Commercial and portfolio strategy

  • Defend formulary access through payer evidence packages tailored to CTCL line-of-therapy constraints.
  • Target combination niches where vorinostat’s mechanism fits a payer-tolerable dosing and toxicity approach.
  • Focus on patient subgroups where historical response patterns translate to meaningful clinical benefit versus alternatives.

R&D strategy

  • Generate actionable differentiation data (response depth, durability, discontinuation rates) in combinations that can plausibly become preferred options.
  • Use endpoints that payers and guideline committees recognize (ORR, durability, time-to-treatment-failure, and QoL/tolerability).

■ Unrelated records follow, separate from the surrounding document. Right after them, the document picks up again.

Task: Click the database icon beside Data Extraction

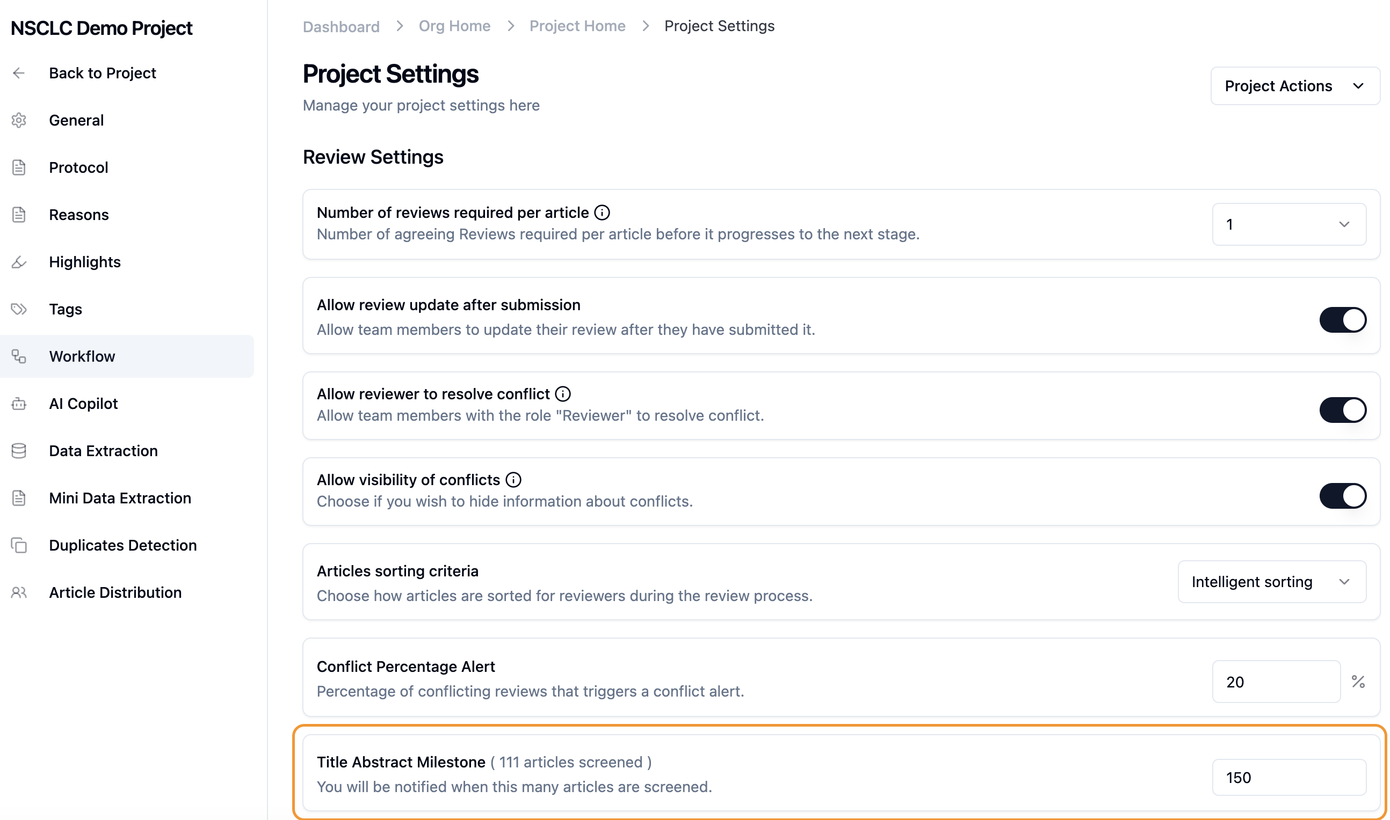Action: pos(19,451)
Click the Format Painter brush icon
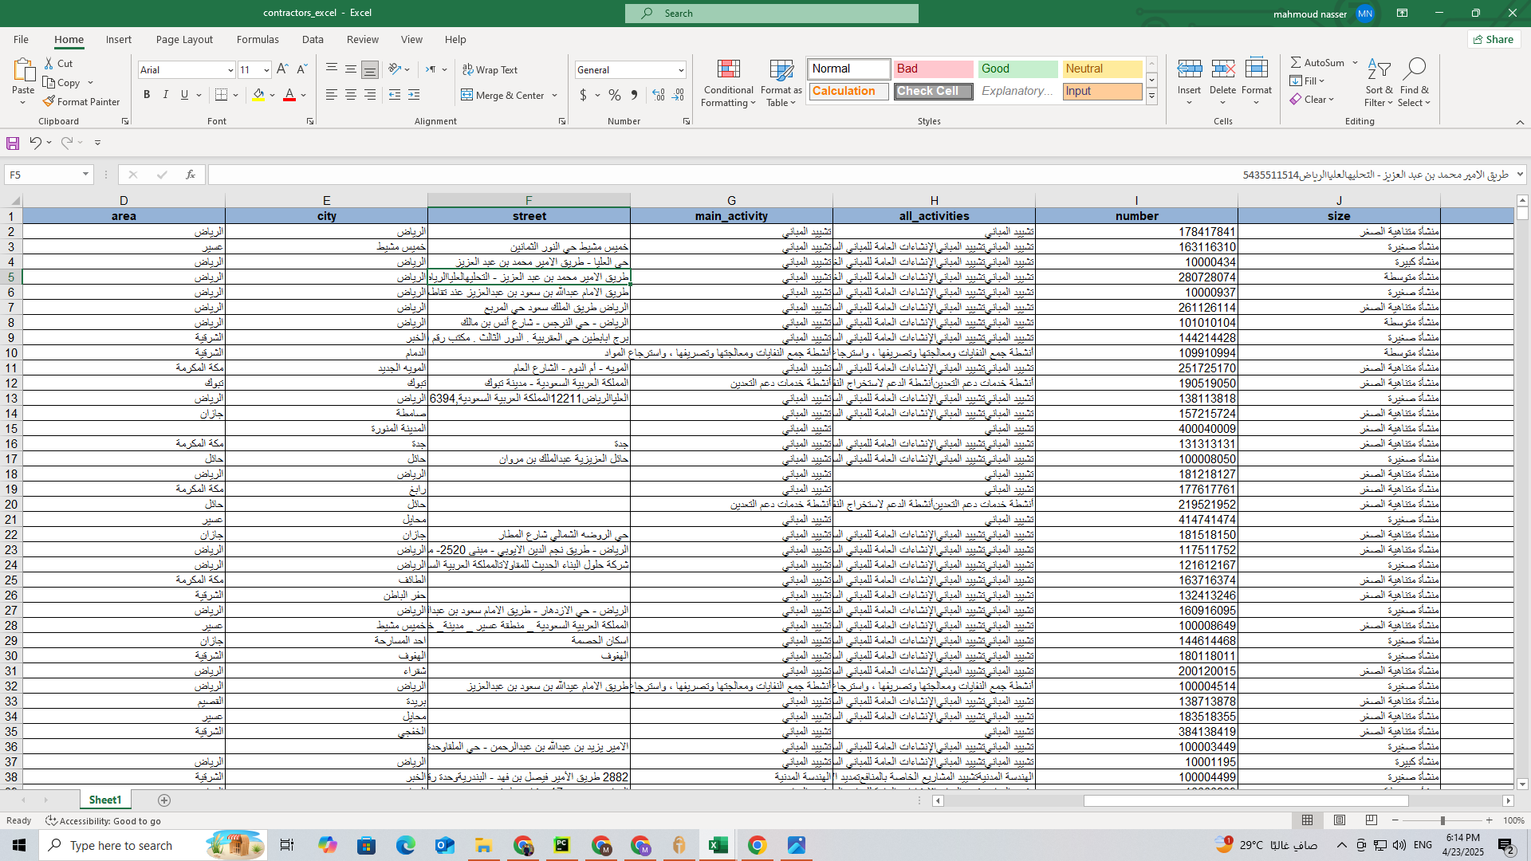The image size is (1531, 861). (x=49, y=101)
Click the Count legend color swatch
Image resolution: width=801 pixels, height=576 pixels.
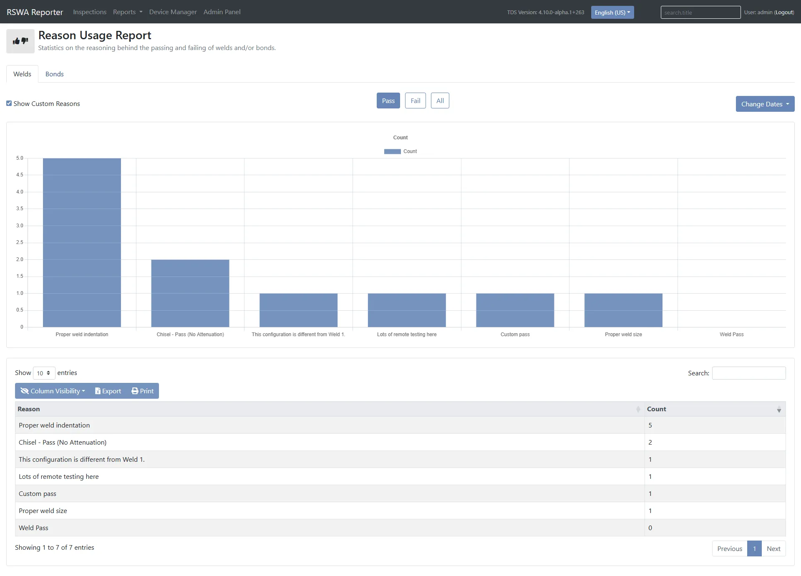[392, 151]
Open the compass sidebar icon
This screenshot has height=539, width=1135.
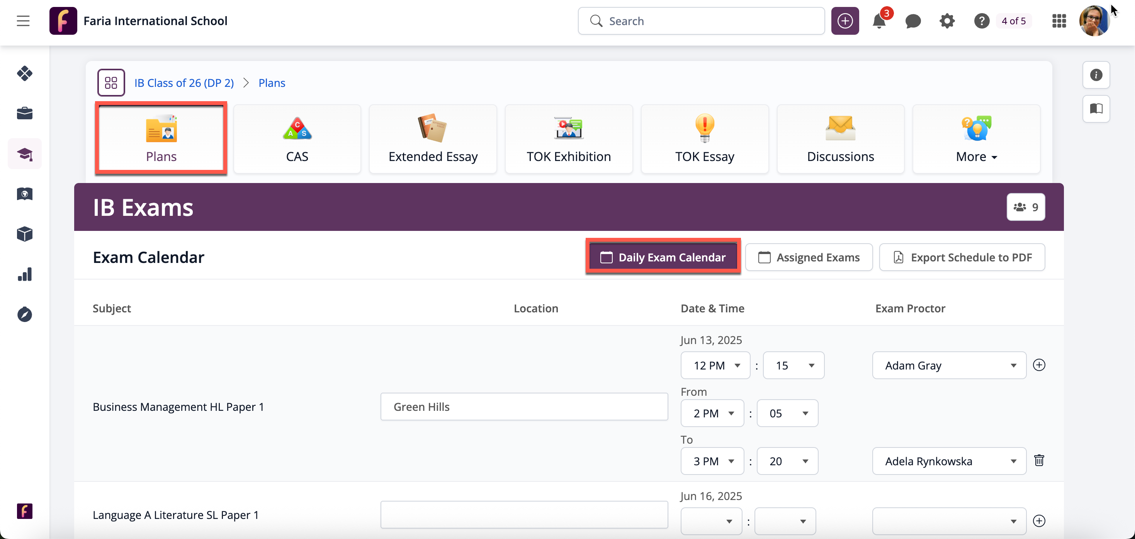click(x=25, y=314)
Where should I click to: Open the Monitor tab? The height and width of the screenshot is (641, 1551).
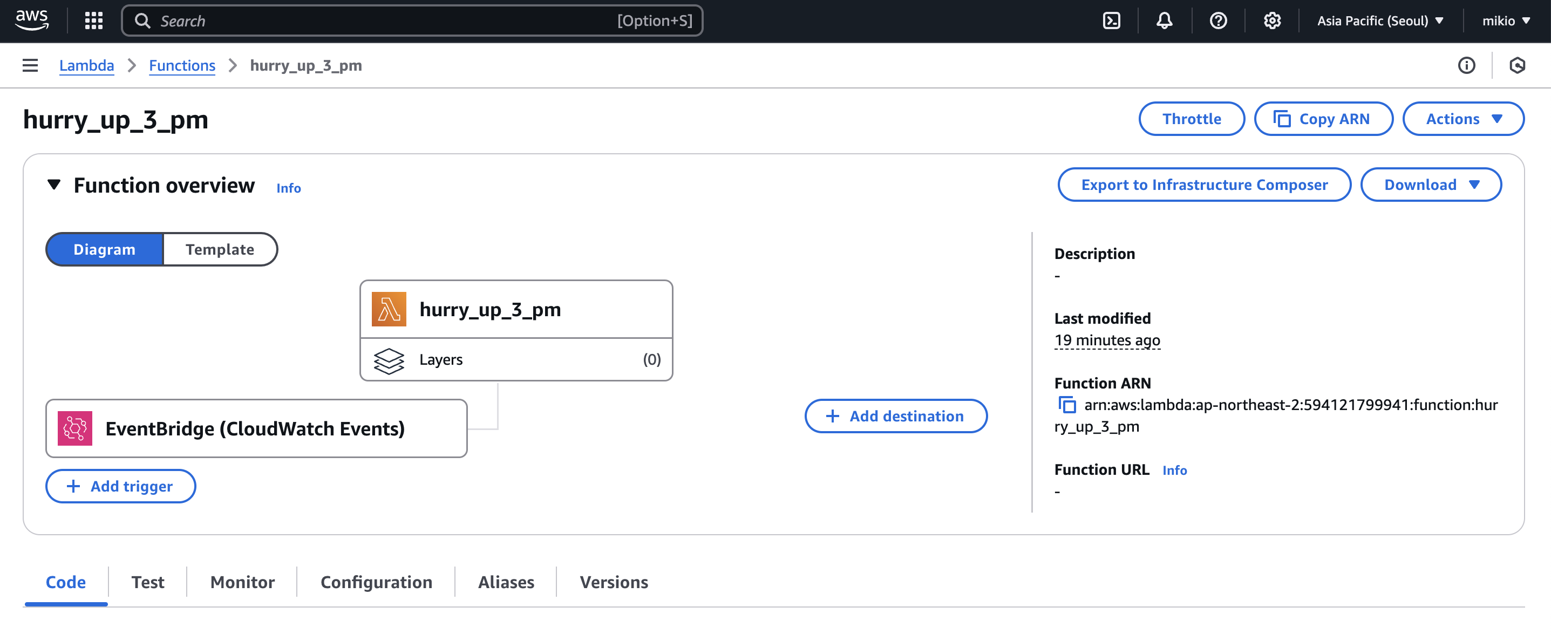pyautogui.click(x=242, y=582)
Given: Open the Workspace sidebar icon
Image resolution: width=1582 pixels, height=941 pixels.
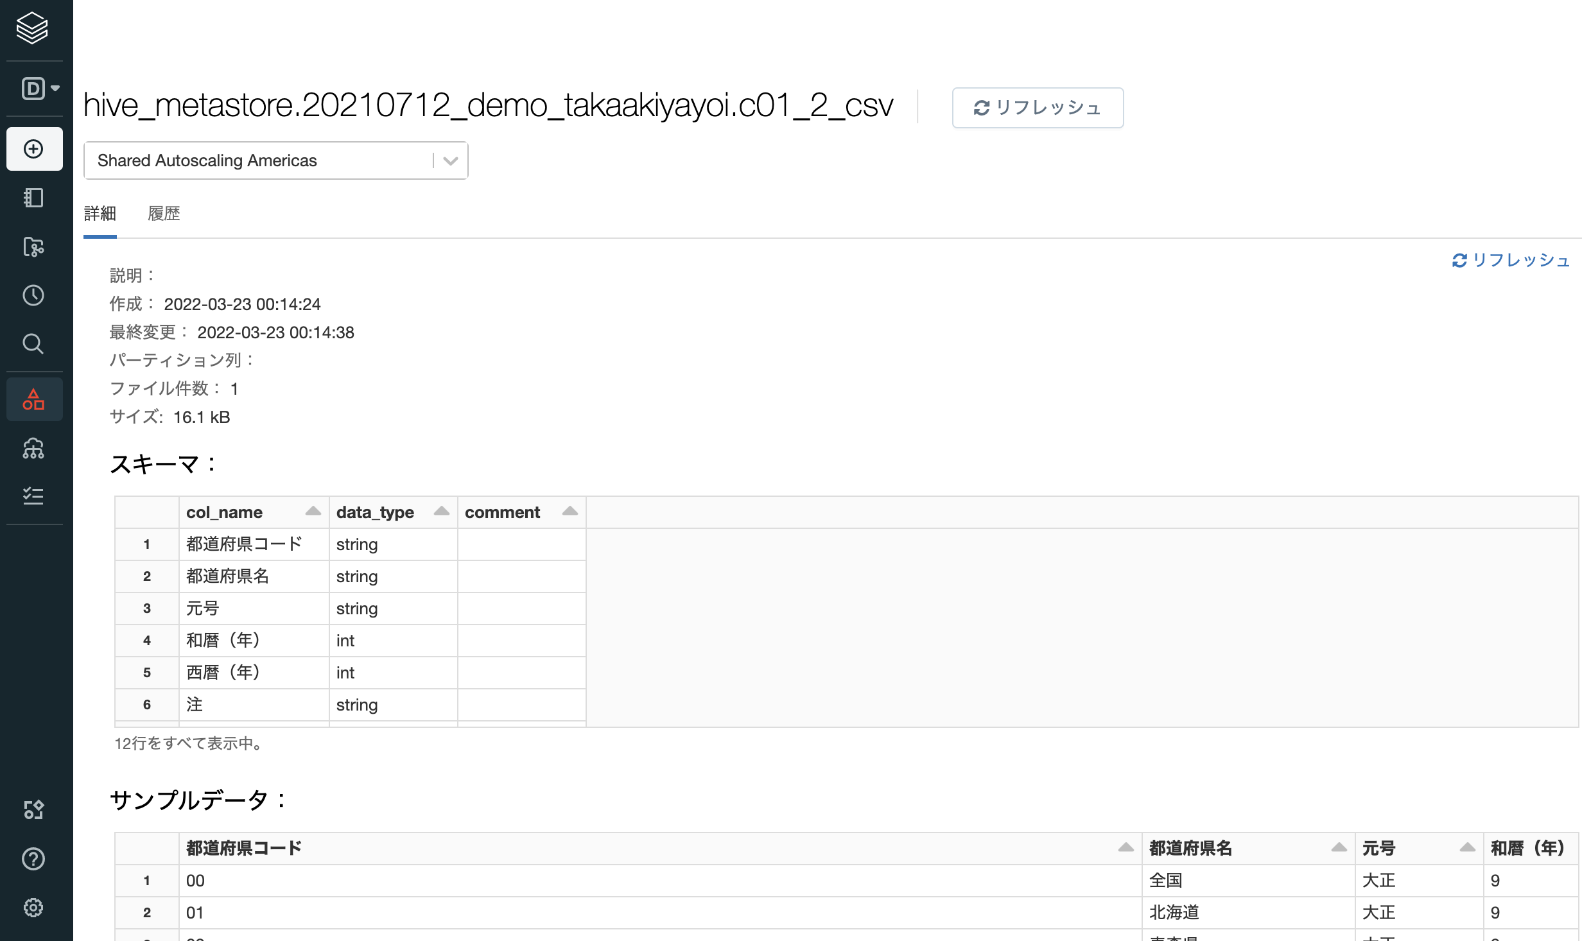Looking at the screenshot, I should pos(32,198).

Regulatory and labeling anchor points

Zolinza’s approval and current US labeling remain anchored to the CTCL population after at least two prior systemic therapies. [1]

Key Takeaways

  • Zolinza is vorinostat and its core US-approved use is relapsed/refractory CTCL after two systemic therapies. [1]
  • Clinical development emphasis for vorinostat has historically centered on combination regimens and label-relevant studies rather than new monotherapy pivotal breakthroughs. [2]
  • Commercial trajectory is mature and niche: likely slow-to-flat growth with share pressure from newer CTCL systemic options and payer formularies.
  • The main path to material market upside is differentiation that changes payer and clinician choice (new label, superiority in combination, or subgroup benefit strong enough to become preferred).

FAQs

1. Is Zolinza still FDA-approved for CTCL?

Yes. Zolinza (vorinostat) is FDA-approved for patients with CTCL with progressive, persistent, or recurrent disease on or after two systemic therapies. [1]

2. What limits Zolinza’s market size under the current label?

The label targets patients after two systemic therapies, which restricts earlier-line use and reduces addressable incidence-like pull-through versus earlier-stage approvals. [1]

3. What is vorinostat’s mechanism of action?

Vorinostat is an HDAC inhibitor that modulates epigenetic regulation and gene expression. [1]

4. What has most affected competitive risk in CTCL?

The CTCL market has added multiple systemic options, increasing switching and shrinking the probability that vorinostat is selected as a preferred default after payer updates.

5. What would most change Zolinza’s growth outlook?

Any new evidence that expands use to earlier lines or establishes combination superiority that supports preferred formulary positioning, along with durable benefit and manageable tolerability.


References

[1] U.S. Food and Drug Administration. (n.d.). Zolinza (vorinostat) prescribing information. FDA.